\chapter{Language Reference}
\label{chap:syntaxref}
%HEVEA\cutname{syntaxref.html}
This chapter gives the grammar and semantics for \why and \whyml input files.
\section{Lexical Conventions}
Lexical conventions are common to \why and \whyml.
% TODO: blanks
\subsection{Comments}
Comments are enclosed by \texttt{(*} and \texttt{*)} and can be nested.
\subsection{Strings}
Strings are enclosed in double quotes (\verb!"!). Double quotes can be
escaped in strings using the backslash character (\verb!\!).
The other special sequences are \verb!\n! for line feed and \verb!\t!
for horizontal tab.
In the following, strings are referred to with the non-terminal
\nonterm{string}{}.
\subsection{Identifiers}
Identifiers are non-empty sequences of characters among letters,
digits, the underscore character and the quote character. They cannot
start with a digit or a quote.
\begin{center}\framebox{\input{./qualid_bnf.tex}}\end{center}
The syntax distinguishes identifiers that start with a lowercase or an
uppercase letter (resp. \nonterm{lident}{} and \nonterm{uident}{}), and
similarly, lowercase and uppercase qualified identifiers.
The restricted classes of identifiers denoted by \nonterm{lident-nq}{}
and \nonterm{uident-nq}{} correspond to identifiers where the quote
character cannot be followed by a letter.

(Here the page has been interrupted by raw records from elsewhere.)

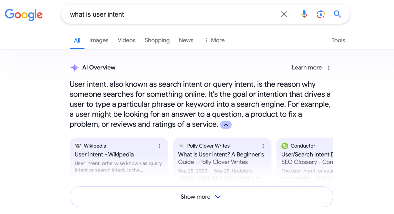Switch to the Images tab

point(99,40)
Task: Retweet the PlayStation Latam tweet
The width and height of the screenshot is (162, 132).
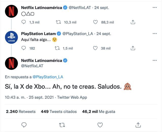Action: (x=57, y=48)
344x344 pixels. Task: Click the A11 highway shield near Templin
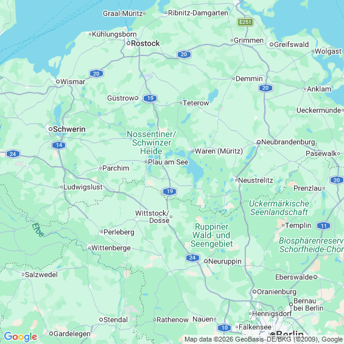pos(323,226)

Identifiers where a quote is
followed by a letter are reserved and cannot be used as identifier for
declarations introduced by the user (see Section~\ref{sec:rangetypes}).
\subsection{Constants}
The syntax for constants is given in Figure~\ref{fig:bnf:constant}.
Integer and real constants have arbitrary precision.
Integer constants may be given in base 16, 10, 8 or 2.
Real constants may be given in base 16 or 10.
\begin{figure}
\begin{center}\framebox{\input{./constant_bnf.tex}}\end{center}
\caption{Syntax for constants.}
\label{fig:bnf:constant}
\end{figure}
\subsection{Operators}
Prefix and infix operators are built from characters organized in four
categories (\textsl{op-char-1} to \textsl{op-char-4}).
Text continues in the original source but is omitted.